**** EXTRAIT DU TEXTE

Jean Fournet, le départ d’un grand serviteur de la musique française

Jean Fournet

La longue vie du doyen des chefs d’orchestre français Jean Fournet est arrivée à son terme le 3 novembre dernier à Weesp aux Pays-Bas, où il vivait. Ce grand chef disparu à l’âge de 95 ans n’était pas assez connu et apprécié en France parce qu’il a travaillé pendant une grande partie de sa vie à l’étranger. Parmi les orchestres qu’il a souvent dirigés il y avait la Philharmonie tchèque, formation à laquelle il a su insuffler l’esprit, la transparence et la grâce chatoyante de la musique française.

Jean Fournet
Jean Fournet est parti comme il a vécu : discrètement. La discrétion et la modération étaient d’ailleurs les traits typiques de son art. Il n’avait rien de ces chefs explosifs qui fouettent l’orchestre comme un cheval de course par une profusion de gestes. Il travaillait patiemment et minutieusement même les infimes détails de la partition jusqu’à saisir la pulsation essentielle, jusqu’à dévoiler l’âme de la musique. Il a eu la chance de collaborer avec la Philharmonie tchèque dans les années soixante, donc à une époque où cet orchestre était, sous la direction de Karel Ančerl, à l’apogée de son art. C’est Jean Fournet mais aussi Antonio Pedrotti et Serge Baudo qui ont initié la Philharmonie aux finesses impressionnistes d’un Debussy et à la douceur poignante d’un Fauré. Il aurait aimé peut-être diriger aussi une autre musique, mais c’était surtout le répertoire français qu’on attendait de lui. Il a en parlé lors de sa dernière tournée en République tchèque en 2003 :

«A chaque fois que je suis allé en pays étranger, je dois dire que ce sont les étrangers eux-mêmes qui insistaient pour que je donne de la musique française chez eux. Combien de fois ils m’ont dit : ‘Vous savez, on aime la musique française, on voudrait en donner plus, mais c’est tellement différent, tellement spécial. Alors on voudrait que vous donniez de la musique française pour qu’on voie comment on doit interpréter cette musique.’ C’est pour cela que je me suis laissé faire et dans pas mal de pays, j’ai accepté de faire de la musique française puisqu’ils me le demandaient vraiment beaucoup. Ce n’est pas du tout que je ne voulais pas donner de la musique du pays, je l’ai même proposé plusieurs fois, par exemple ici, mais on me disait : ‘C’est gentil à vous de vouloir faire ça, mais si cela ne vous ennuie pas, on aimerait que vous fassiez de la musique française parce que nous trouvons que dans notre pays on ne le fait pas exactement comme il faut.»

Jean Fournet dirige l’Orchestre philharmonique tchèque,  photo: CTK
Comme la collaboration de Jean Fournet avec l’Orchestre philharmonique tchèque se répétait assez souvent, le chef a fini par habituer l’orchestre au langage musical français. Les rapports privilégiés qui se sont établis entre lui et les instrumentistes tchèques allaient durer pratiquement jusqu’à la fin de sa carrière. C’est ce qu’il a constaté d’ailleurs lors des retrouvailles avec la Philharmonie en 2003:

«J’ai été ravi de retrouver l’orchestre et j’ai fait les répétitions avec beaucoup de plaisir. Etant donné qu’à l’époque je suis venu souvent ici, j’ai été bien habitué à l’orchestre. C’était pour moi vraiment un plaisir et ça l’est encore.»

Les archives de la maison Supraphon abritent toute une série d’enregistrements qui ont immortalisé la collaboration de Jean Fournet avec la Philharmonie tchèque. Parmi ces disques il y a entre autre une version inégalée du poème symphonique Psyché de César Franck mais aussi une série d’œuvres de Claude Debussy enregistrée en 1964 et 1965 et rééditée en 1999. Une leçon de Jean Fournet comment transformer un orchestre slave en instrument idéal pour interpréter la musique impressionniste.

********

CONSIGNES DE L'EXERCICE
Répondez s'il vous plaît à ces questions sur l'article consacré à Jean Fournet, en marquant vos réponses de la même façon :
(a) Dans quelle ville et quel pays Jean Fournet vivait-il à sa mort ?
(b) En quelle année a eu lieu sa dernière tournée en République tchèque ?
(c) En quelles années la série d'œuvres de Claude Debussy a-t-elle été enregistrée ?

**** INFORMATIONS SOURCES

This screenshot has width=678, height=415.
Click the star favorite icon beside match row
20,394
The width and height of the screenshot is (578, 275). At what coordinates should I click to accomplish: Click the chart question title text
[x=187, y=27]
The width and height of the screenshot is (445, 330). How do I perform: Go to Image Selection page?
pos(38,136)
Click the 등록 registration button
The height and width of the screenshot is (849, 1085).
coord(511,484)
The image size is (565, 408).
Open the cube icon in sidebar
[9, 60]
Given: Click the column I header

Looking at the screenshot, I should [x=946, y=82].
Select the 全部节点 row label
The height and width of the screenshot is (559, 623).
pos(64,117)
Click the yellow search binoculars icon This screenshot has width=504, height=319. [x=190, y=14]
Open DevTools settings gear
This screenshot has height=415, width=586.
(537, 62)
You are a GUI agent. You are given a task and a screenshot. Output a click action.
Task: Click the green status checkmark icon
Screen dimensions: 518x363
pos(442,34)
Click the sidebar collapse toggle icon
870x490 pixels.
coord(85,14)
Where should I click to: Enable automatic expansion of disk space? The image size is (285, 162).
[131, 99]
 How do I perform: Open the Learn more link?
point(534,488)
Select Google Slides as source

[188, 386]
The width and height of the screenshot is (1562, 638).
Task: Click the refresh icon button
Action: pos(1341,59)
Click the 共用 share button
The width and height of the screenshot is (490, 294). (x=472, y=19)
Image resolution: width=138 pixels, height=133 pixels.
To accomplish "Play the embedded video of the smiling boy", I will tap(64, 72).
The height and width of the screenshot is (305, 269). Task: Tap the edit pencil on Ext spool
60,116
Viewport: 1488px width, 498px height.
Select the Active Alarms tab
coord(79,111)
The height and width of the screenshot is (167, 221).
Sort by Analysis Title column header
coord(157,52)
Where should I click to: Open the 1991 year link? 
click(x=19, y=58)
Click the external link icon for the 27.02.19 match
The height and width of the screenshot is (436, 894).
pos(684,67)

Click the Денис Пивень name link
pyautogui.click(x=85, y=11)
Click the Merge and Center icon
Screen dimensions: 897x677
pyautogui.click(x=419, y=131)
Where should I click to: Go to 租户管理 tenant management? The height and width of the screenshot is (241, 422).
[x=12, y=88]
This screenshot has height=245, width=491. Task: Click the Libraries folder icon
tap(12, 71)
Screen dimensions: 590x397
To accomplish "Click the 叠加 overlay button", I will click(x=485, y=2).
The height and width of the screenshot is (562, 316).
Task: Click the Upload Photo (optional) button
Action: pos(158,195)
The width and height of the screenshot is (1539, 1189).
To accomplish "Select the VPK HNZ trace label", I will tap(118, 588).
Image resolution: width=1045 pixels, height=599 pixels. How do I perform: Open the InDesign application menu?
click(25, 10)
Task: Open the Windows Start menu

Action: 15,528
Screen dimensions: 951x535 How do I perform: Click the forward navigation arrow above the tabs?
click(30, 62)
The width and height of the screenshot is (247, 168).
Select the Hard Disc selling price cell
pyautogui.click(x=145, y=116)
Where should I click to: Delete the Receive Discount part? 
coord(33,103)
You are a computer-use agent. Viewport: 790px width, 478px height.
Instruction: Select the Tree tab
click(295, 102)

********

RÉPONSE ATTENDUE
(a) À Weesp, aux Pays-Bas.
(b) En 2003.
(c) En 1964 et 1965.